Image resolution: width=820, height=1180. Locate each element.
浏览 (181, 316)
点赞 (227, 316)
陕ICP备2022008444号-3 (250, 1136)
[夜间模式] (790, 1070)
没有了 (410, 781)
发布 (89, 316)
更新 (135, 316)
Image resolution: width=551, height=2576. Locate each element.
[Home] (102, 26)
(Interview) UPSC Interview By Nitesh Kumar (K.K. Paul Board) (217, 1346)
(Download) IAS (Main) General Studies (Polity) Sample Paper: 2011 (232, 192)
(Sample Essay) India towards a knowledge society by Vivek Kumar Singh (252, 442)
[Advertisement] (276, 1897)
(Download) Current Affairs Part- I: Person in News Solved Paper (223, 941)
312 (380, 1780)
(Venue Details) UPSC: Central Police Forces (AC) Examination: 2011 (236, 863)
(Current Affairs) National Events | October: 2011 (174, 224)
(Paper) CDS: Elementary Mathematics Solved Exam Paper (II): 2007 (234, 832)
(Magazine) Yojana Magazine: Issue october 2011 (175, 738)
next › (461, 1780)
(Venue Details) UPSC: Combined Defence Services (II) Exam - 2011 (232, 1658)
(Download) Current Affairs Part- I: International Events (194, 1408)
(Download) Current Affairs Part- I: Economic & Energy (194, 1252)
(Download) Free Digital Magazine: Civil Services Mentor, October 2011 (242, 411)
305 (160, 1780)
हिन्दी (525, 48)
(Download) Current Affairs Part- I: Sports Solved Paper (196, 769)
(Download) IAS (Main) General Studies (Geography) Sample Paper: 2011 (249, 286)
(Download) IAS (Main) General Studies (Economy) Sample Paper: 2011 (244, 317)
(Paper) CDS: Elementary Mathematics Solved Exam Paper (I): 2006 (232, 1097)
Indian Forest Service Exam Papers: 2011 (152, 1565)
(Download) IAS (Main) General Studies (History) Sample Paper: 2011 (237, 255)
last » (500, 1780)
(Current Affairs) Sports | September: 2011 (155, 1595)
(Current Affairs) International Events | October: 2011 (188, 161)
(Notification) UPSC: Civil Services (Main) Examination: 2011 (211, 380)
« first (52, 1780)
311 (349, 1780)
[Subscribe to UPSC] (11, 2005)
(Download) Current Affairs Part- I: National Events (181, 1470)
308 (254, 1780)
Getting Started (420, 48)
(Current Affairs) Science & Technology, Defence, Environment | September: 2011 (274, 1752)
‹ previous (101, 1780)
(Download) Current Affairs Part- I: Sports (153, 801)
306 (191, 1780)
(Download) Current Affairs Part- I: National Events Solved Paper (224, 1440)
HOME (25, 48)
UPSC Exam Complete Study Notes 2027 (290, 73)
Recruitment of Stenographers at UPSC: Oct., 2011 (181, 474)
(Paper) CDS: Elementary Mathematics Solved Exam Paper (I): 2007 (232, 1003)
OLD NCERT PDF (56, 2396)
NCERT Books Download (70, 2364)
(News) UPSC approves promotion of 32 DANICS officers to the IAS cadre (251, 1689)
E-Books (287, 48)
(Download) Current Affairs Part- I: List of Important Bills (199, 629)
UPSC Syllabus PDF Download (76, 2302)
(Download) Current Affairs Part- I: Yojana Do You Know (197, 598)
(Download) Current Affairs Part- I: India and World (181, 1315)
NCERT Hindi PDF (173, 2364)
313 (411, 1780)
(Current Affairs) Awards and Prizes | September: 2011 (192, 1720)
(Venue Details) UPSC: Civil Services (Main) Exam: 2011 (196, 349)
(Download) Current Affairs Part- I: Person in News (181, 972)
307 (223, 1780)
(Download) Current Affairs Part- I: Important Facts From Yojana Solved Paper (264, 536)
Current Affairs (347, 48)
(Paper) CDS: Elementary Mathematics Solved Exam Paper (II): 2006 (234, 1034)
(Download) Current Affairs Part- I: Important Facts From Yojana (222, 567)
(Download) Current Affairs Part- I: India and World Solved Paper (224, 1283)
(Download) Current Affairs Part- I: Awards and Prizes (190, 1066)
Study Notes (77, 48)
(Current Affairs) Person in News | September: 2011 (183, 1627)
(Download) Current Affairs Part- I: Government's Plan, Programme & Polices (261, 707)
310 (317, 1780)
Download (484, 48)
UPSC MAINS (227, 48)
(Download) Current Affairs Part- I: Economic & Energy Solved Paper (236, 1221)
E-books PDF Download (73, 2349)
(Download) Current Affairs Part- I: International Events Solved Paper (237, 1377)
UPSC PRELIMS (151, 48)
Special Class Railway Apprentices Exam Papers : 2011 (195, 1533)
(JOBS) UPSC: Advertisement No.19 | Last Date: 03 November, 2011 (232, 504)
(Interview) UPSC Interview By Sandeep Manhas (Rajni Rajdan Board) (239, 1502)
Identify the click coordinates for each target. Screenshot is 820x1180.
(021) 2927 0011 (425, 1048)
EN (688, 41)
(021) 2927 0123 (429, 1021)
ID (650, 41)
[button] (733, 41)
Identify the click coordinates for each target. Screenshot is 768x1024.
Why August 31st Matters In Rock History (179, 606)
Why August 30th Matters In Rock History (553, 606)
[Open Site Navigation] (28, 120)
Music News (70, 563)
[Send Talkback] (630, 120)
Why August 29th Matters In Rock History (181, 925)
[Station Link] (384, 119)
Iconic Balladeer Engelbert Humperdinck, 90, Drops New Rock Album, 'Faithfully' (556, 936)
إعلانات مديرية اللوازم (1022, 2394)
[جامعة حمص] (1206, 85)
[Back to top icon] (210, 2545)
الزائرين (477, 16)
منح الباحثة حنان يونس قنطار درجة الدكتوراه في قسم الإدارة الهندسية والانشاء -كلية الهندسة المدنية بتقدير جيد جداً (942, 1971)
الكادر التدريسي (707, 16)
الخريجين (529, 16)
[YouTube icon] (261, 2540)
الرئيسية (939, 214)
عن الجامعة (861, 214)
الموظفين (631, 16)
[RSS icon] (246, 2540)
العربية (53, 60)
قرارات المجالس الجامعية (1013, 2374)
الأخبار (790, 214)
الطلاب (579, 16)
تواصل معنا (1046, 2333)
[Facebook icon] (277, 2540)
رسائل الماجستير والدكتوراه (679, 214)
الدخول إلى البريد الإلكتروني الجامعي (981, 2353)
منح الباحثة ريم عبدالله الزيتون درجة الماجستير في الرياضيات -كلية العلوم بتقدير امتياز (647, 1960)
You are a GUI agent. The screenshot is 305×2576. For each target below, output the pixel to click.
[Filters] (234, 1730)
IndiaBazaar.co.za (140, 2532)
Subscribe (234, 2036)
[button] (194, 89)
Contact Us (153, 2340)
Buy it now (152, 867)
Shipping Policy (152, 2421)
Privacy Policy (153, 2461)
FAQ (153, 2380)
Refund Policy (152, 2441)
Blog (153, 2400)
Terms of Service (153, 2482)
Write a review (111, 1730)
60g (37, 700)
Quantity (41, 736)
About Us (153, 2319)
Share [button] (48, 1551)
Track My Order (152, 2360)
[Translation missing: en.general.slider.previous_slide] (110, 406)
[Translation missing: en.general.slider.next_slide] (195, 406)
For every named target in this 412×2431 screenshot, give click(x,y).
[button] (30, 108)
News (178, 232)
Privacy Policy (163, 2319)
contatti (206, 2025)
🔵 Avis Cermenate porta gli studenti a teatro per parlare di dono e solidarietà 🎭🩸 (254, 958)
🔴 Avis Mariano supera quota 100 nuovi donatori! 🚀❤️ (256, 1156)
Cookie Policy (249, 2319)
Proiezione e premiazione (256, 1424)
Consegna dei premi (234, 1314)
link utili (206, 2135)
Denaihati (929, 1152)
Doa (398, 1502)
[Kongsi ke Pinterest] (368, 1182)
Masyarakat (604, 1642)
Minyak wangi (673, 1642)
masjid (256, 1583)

####

Aim of the task: Look back at the entries above and repeat, unchanged, every line from the line holding "(Download) Current Affairs Part- I: Sports Solved" through the line holding "313 (411, 1780)".

Result for this exercise:
(Download) Current Affairs Part- I: Sports Solved Paper (196, 769)
(Download) IAS (Main) General Studies (Geography) Sample Paper: 2011 (249, 286)
(Download) IAS (Main) General Studies (Economy) Sample Paper: 2011 (244, 317)
(Paper) CDS: Elementary Mathematics Solved Exam Paper (I): 2006 (232, 1097)
Indian Forest Service Exam Papers: 2011 (152, 1565)
(Download) IAS (Main) General Studies (History) Sample Paper: 2011 (237, 255)
last » (500, 1780)
(Current Affairs) Sports | September: 2011 (155, 1595)
(Current Affairs) International Events | October: 2011 (188, 161)
(Notification) UPSC: Civil Services (Main) Examination: 2011 (211, 380)
« first (52, 1780)
311 (349, 1780)
[Subscribe to UPSC] (11, 2005)
(Download) Current Affairs Part- I: National Events (181, 1470)
308 (254, 1780)
Getting Started (420, 48)
(Current Affairs) Science & Technology, Defence, Environment | September: 2011 (274, 1752)
‹ previous (101, 1780)
(Download) Current Affairs Part- I: Sports (153, 801)
306 (191, 1780)
(Download) Current Affairs Part- I: National Events Solved Paper (224, 1440)
HOME (25, 48)
UPSC Exam Complete Study Notes 2027 (290, 73)
Recruitment of Stenographers at UPSC: Oct., 2011 (181, 474)
(Paper) CDS: Elementary Mathematics Solved Exam Paper (I): 2007 (232, 1003)
OLD NCERT PDF (56, 2396)
NCERT Books Download (70, 2364)
(News) UPSC approves promotion of 32 DANICS officers to the IAS cadre (251, 1689)
E-Books (287, 48)
(Download) Current Affairs Part- I: List of Important Bills (199, 629)
UPSC Syllabus PDF Download (76, 2302)
(Download) Current Affairs Part- I: Yojana Do You Know (197, 598)
(Download) Current Affairs Part- I: India and World (181, 1315)
NCERT Hindi PDF (173, 2364)
313 (411, 1780)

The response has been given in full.